[TASK INSTRUCTIONS]: Reproduce exactly the span of lines beginning at the one with "Task: Expand the PSPDFKit disclosure triangle" and ending at the last line of the data below, omitting pictures.

[RECORDS PROVIDED]:
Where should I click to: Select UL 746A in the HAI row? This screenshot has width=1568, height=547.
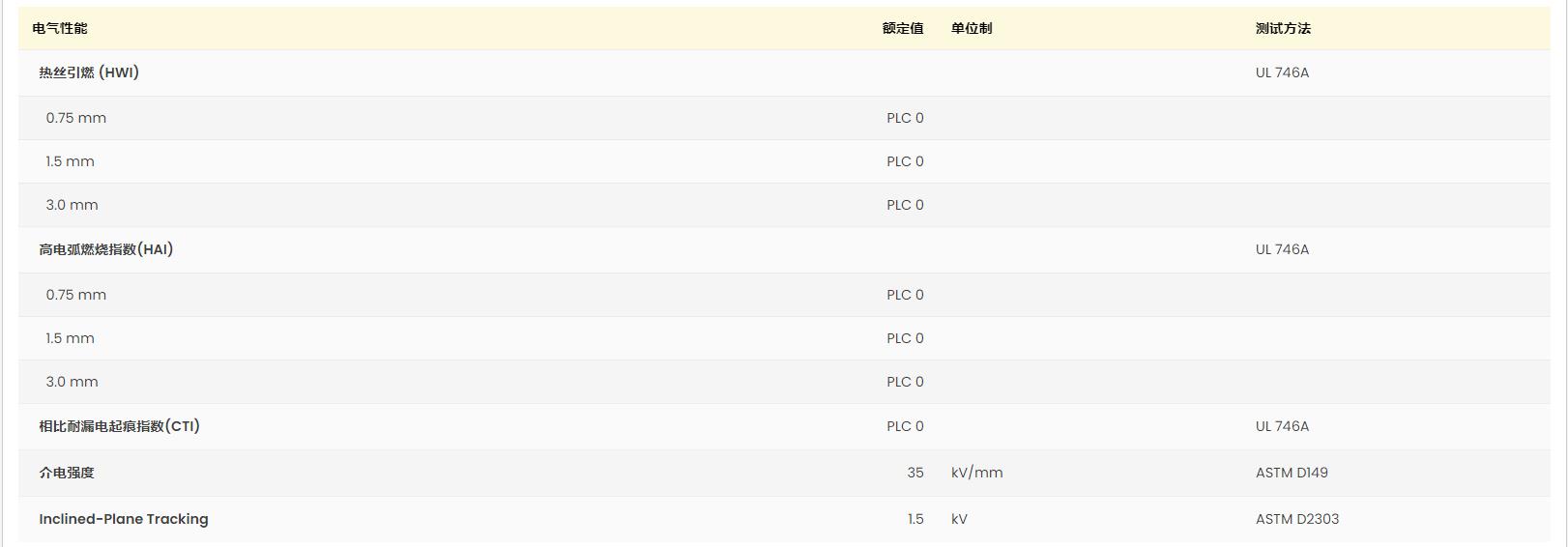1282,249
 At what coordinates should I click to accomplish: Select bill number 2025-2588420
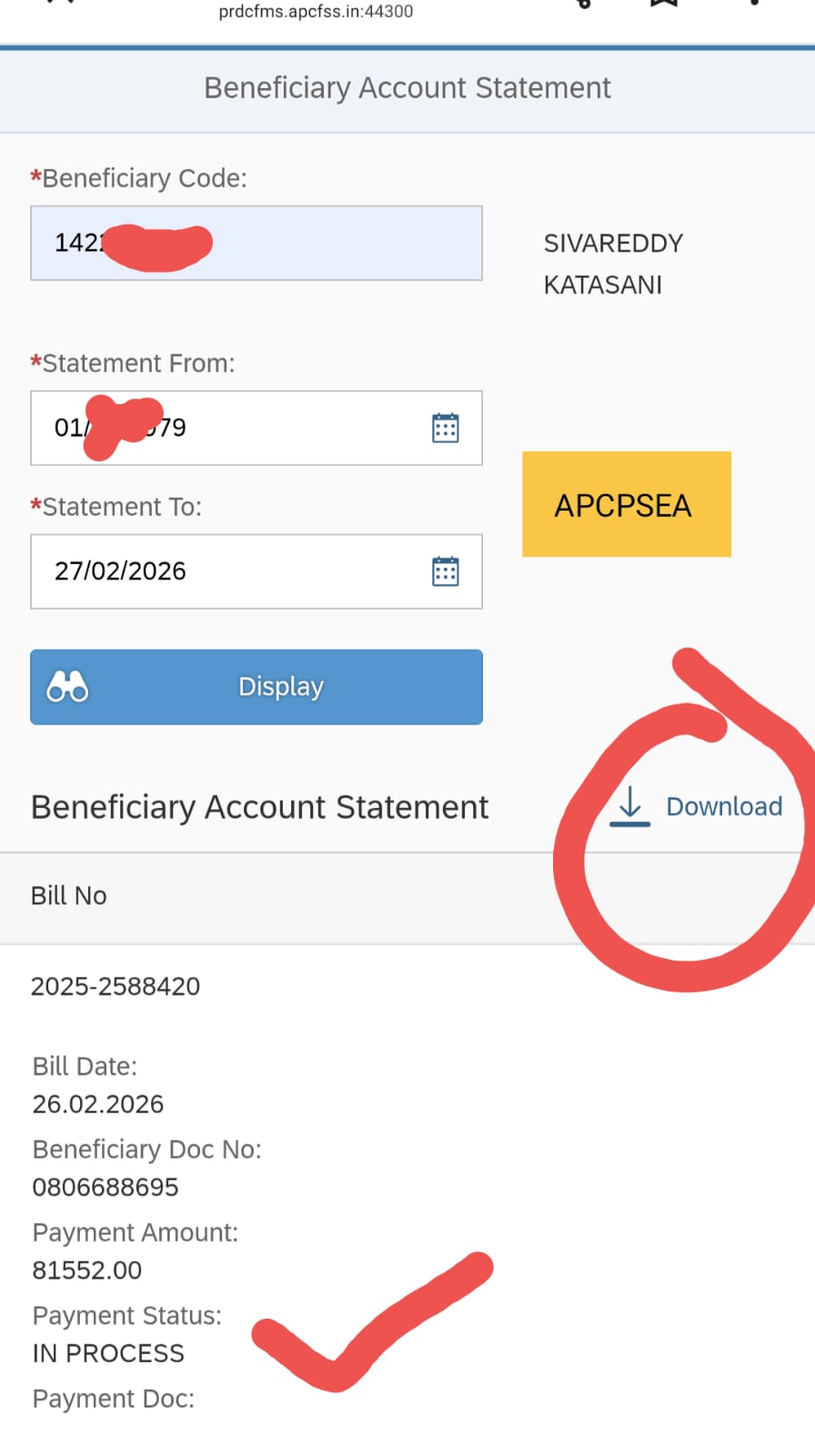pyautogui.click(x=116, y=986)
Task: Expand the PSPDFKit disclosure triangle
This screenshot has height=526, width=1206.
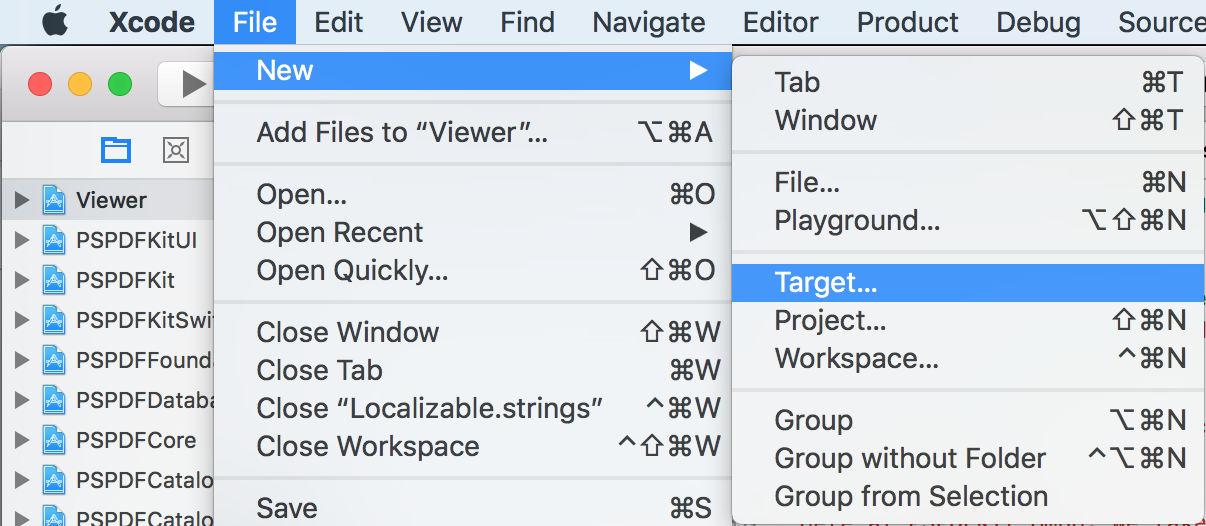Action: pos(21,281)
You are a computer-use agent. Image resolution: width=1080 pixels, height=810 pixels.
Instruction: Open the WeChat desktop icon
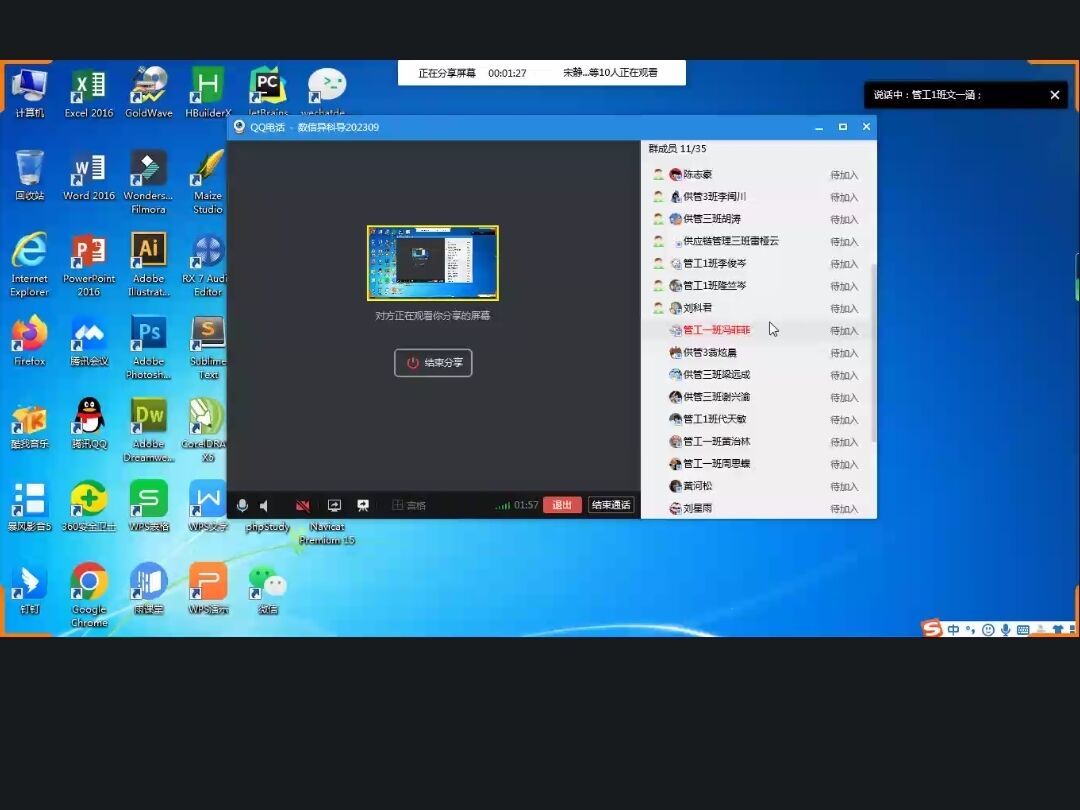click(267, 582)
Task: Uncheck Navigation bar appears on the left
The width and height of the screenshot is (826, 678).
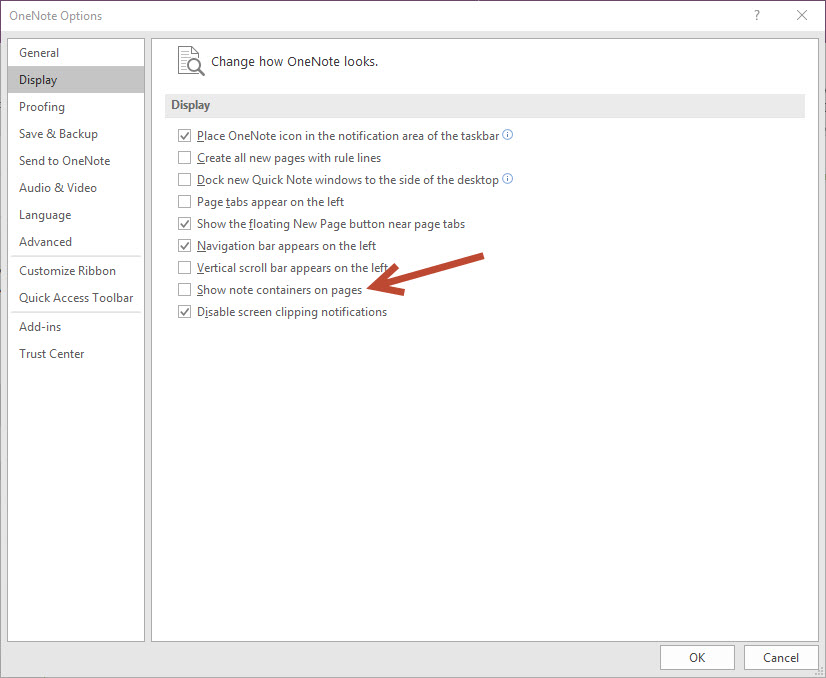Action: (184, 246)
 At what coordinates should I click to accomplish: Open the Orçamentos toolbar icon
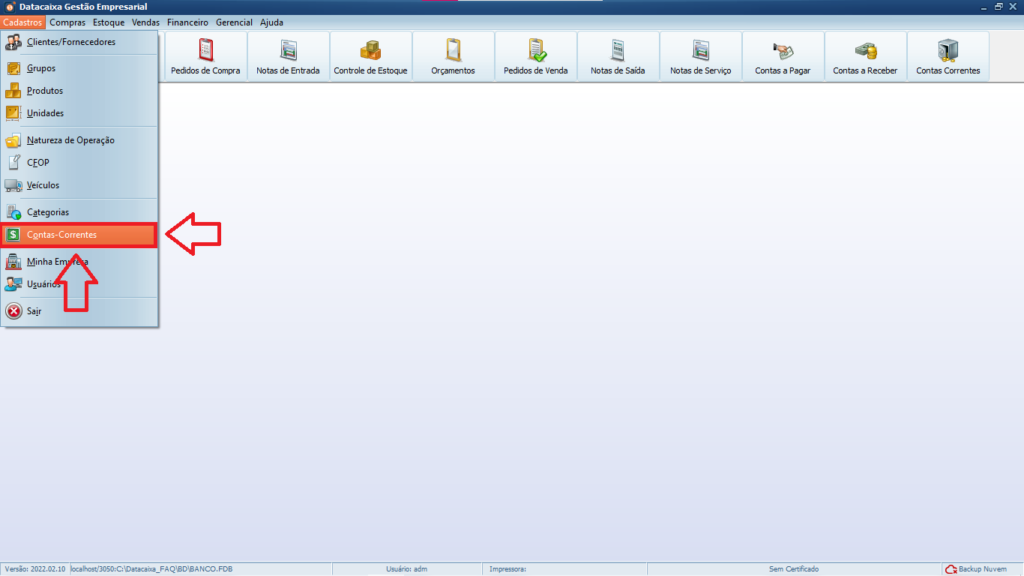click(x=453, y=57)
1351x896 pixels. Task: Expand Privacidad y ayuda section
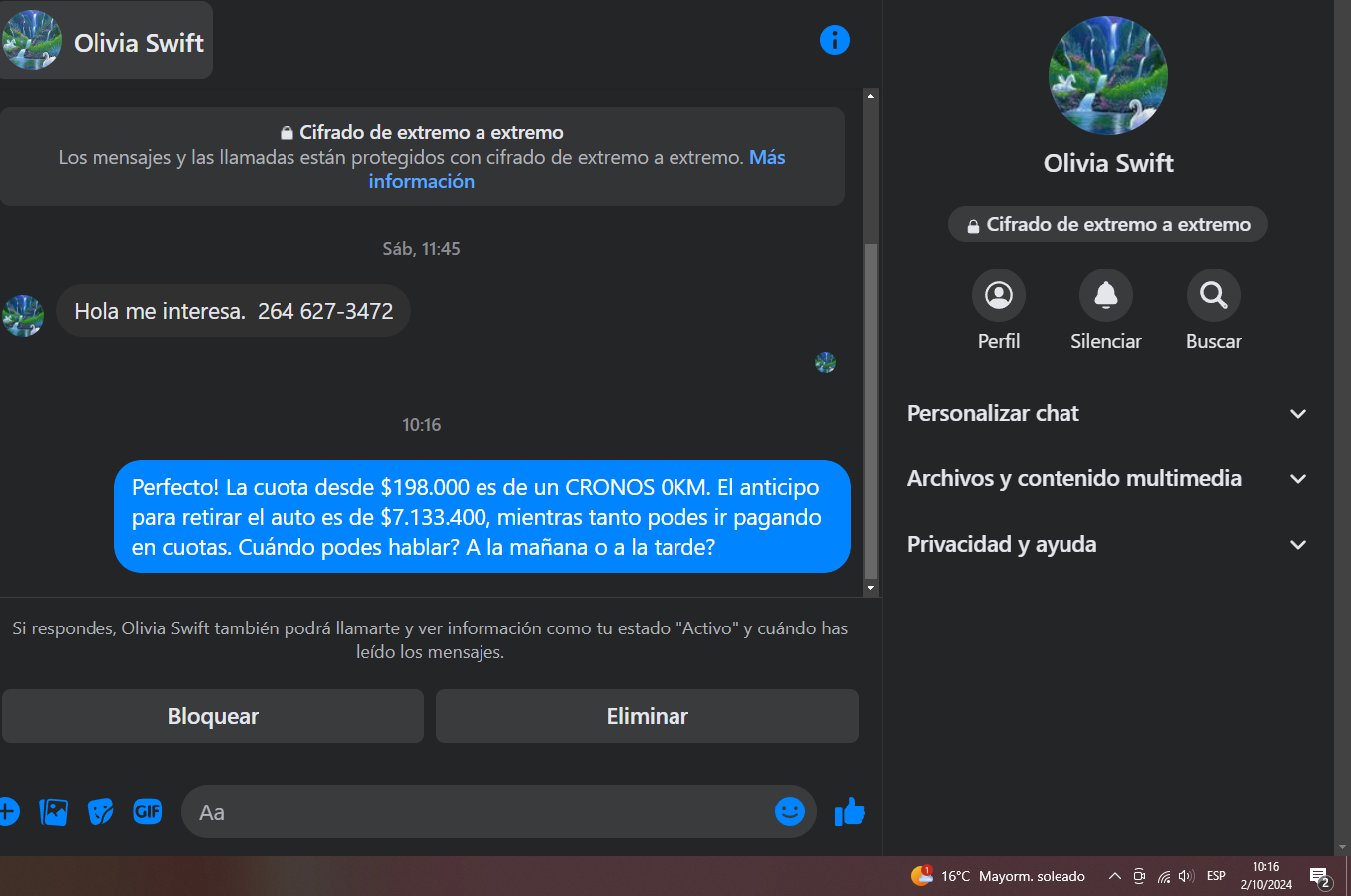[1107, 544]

[REPLY TO THE EXERCISE]:
Task: Expand the PSPDFKit disclosure triangle
This screenshot has height=526, width=1206.
Action: pos(21,281)
You are a computer-use agent. Image resolution: width=1080 pixels, height=810 pixels.
Instruction: Open the WeChat desktop icon
click(267, 582)
Task: Uncheck Navigation bar appears on the left
The width and height of the screenshot is (826, 678).
Action: (184, 246)
 At what coordinates should I click to accomplish: Open the Orçamentos toolbar icon
click(x=453, y=57)
1351x896 pixels. Task: Expand Privacidad y ayuda section
[1107, 544]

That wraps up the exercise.